## Saved data entries
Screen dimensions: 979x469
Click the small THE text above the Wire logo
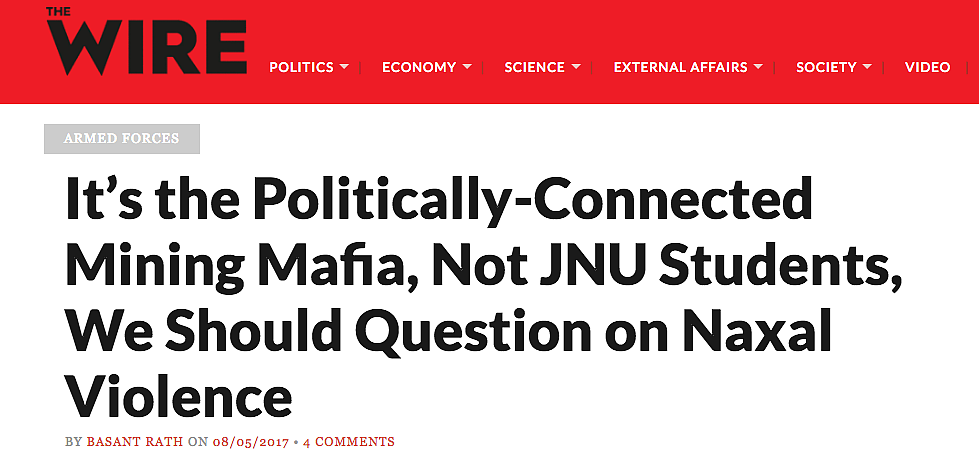(x=58, y=11)
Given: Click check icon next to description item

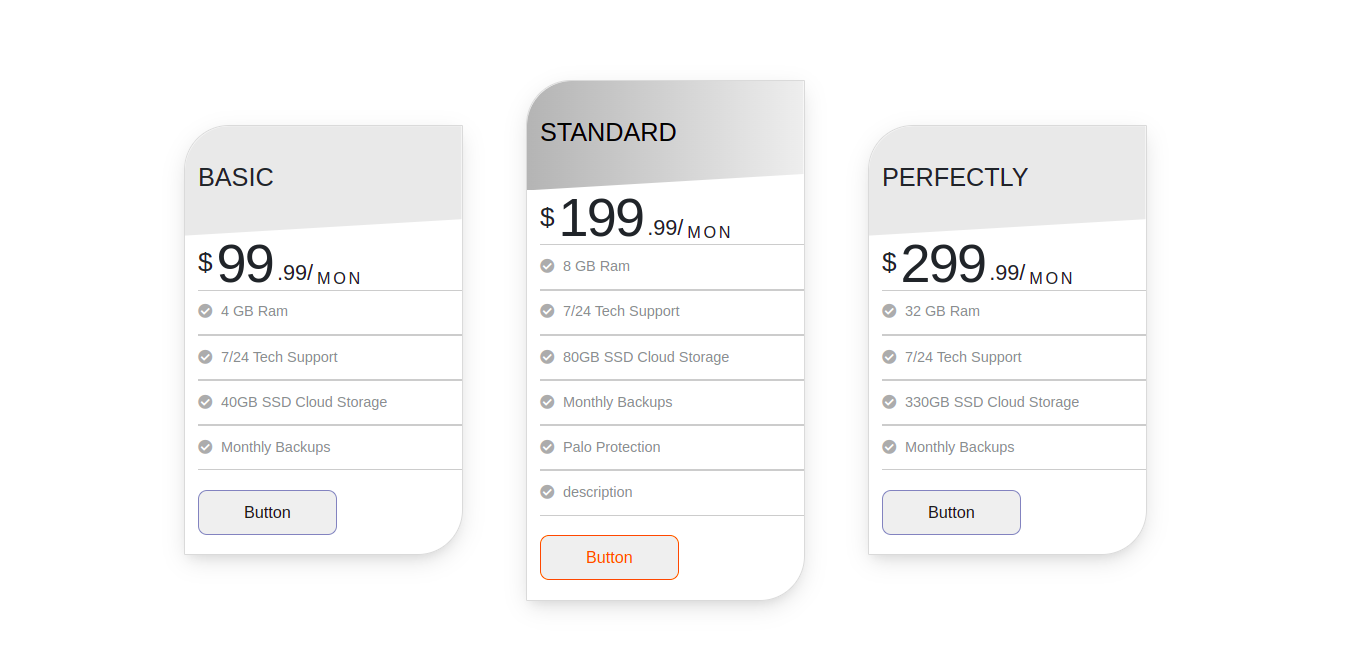Looking at the screenshot, I should click(x=547, y=492).
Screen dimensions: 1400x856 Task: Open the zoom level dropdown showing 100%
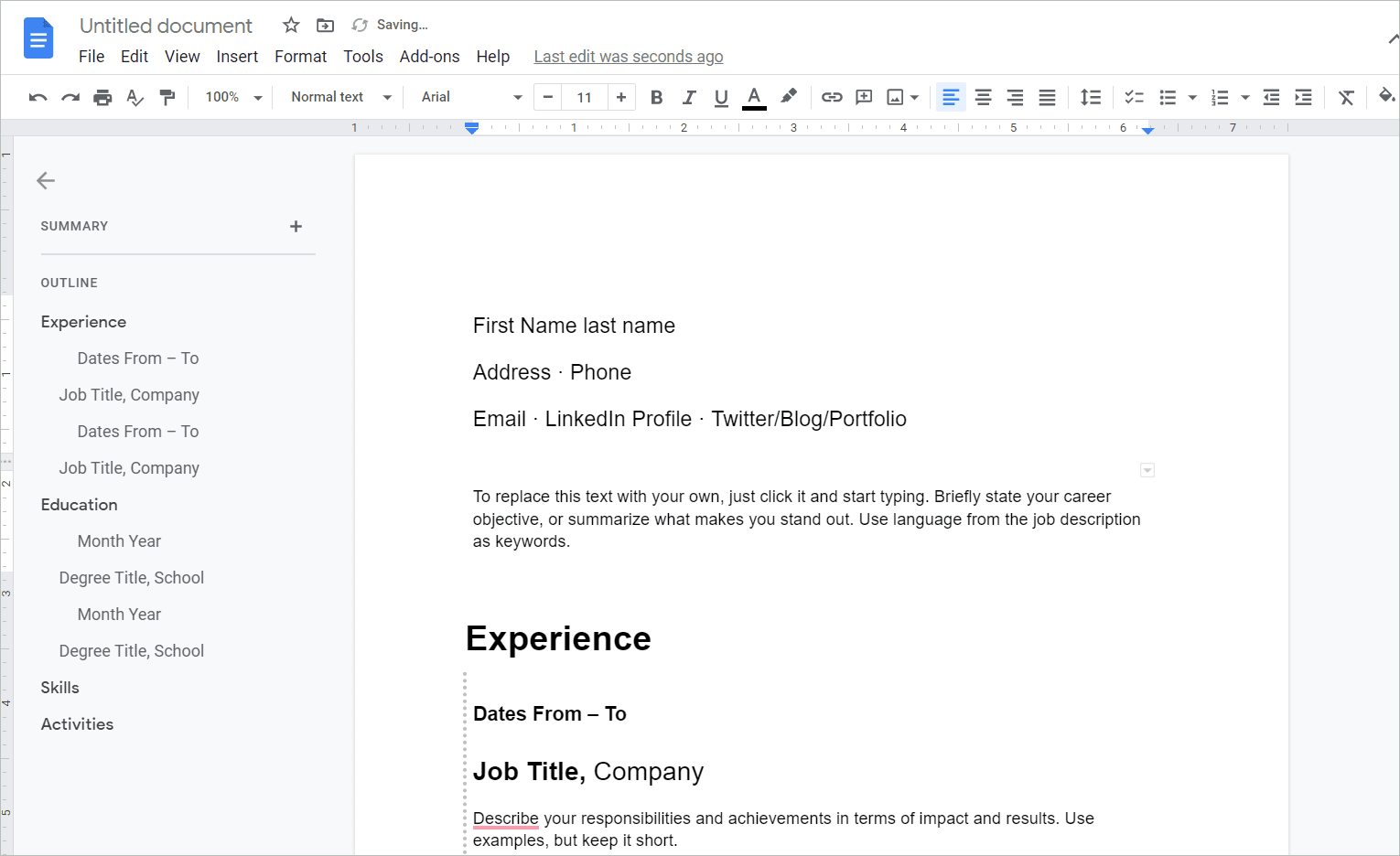click(232, 96)
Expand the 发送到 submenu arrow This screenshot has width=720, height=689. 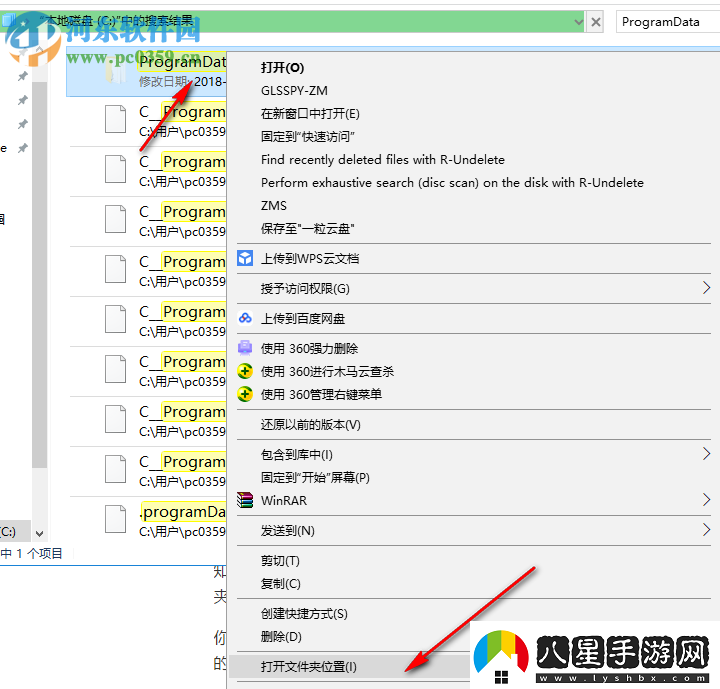click(x=707, y=530)
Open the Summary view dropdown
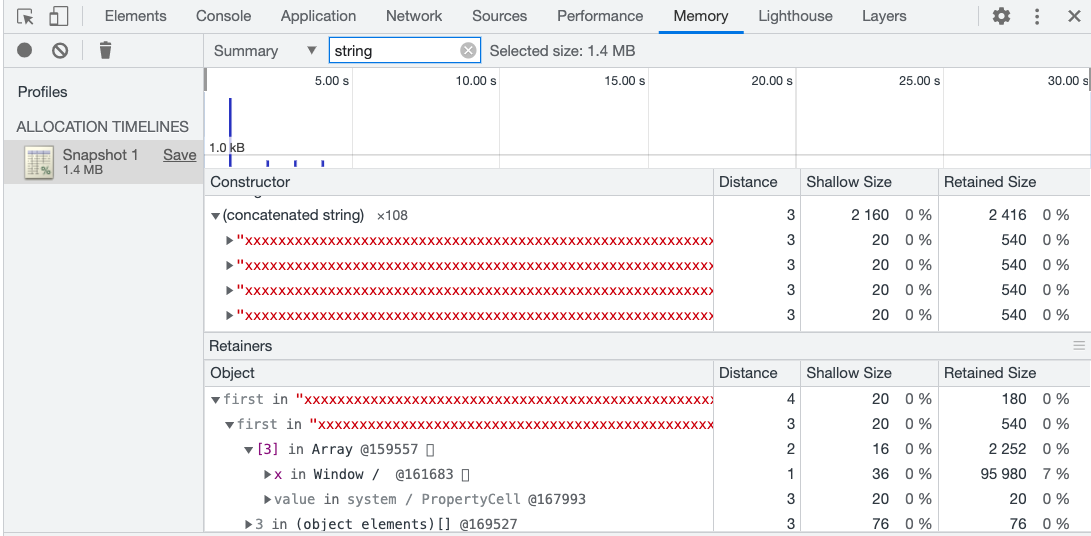 [x=264, y=51]
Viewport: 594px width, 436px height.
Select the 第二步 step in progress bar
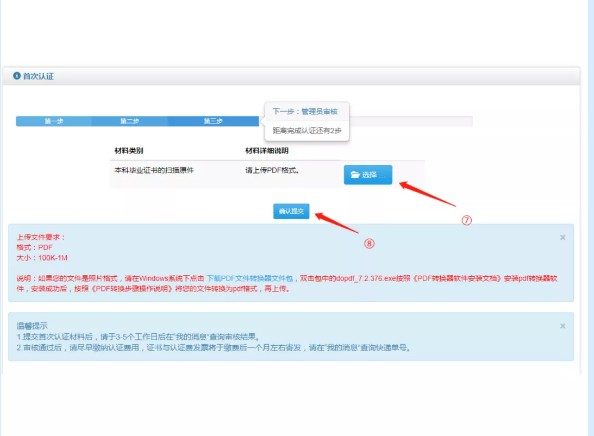130,121
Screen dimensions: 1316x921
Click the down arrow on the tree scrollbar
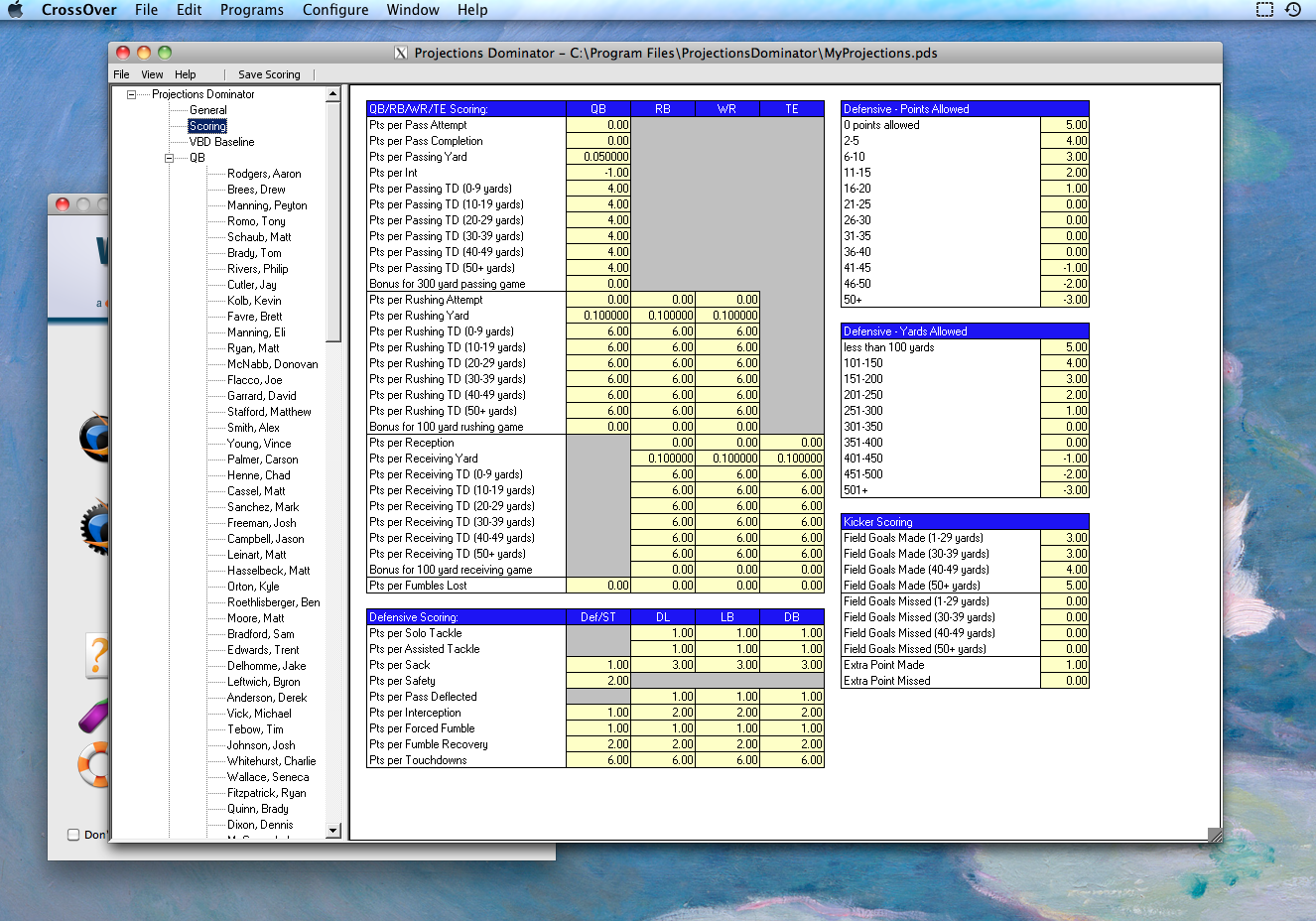pos(333,832)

## EXERCISE DESCRIPTION
For this task, give again exactly the lines from the line with "Open the Summary view dropdown" through the end of the entries, including both ends, and omit the pictures.

## REPLY TO THE EXERCISE
Open the Summary view dropdown
 [x=264, y=51]
Viewport: 594px width, 436px height.
Select the 第二步 step in progress bar
130,121
Screen dimensions: 1316x921
Click the down arrow on the tree scrollbar
pos(333,832)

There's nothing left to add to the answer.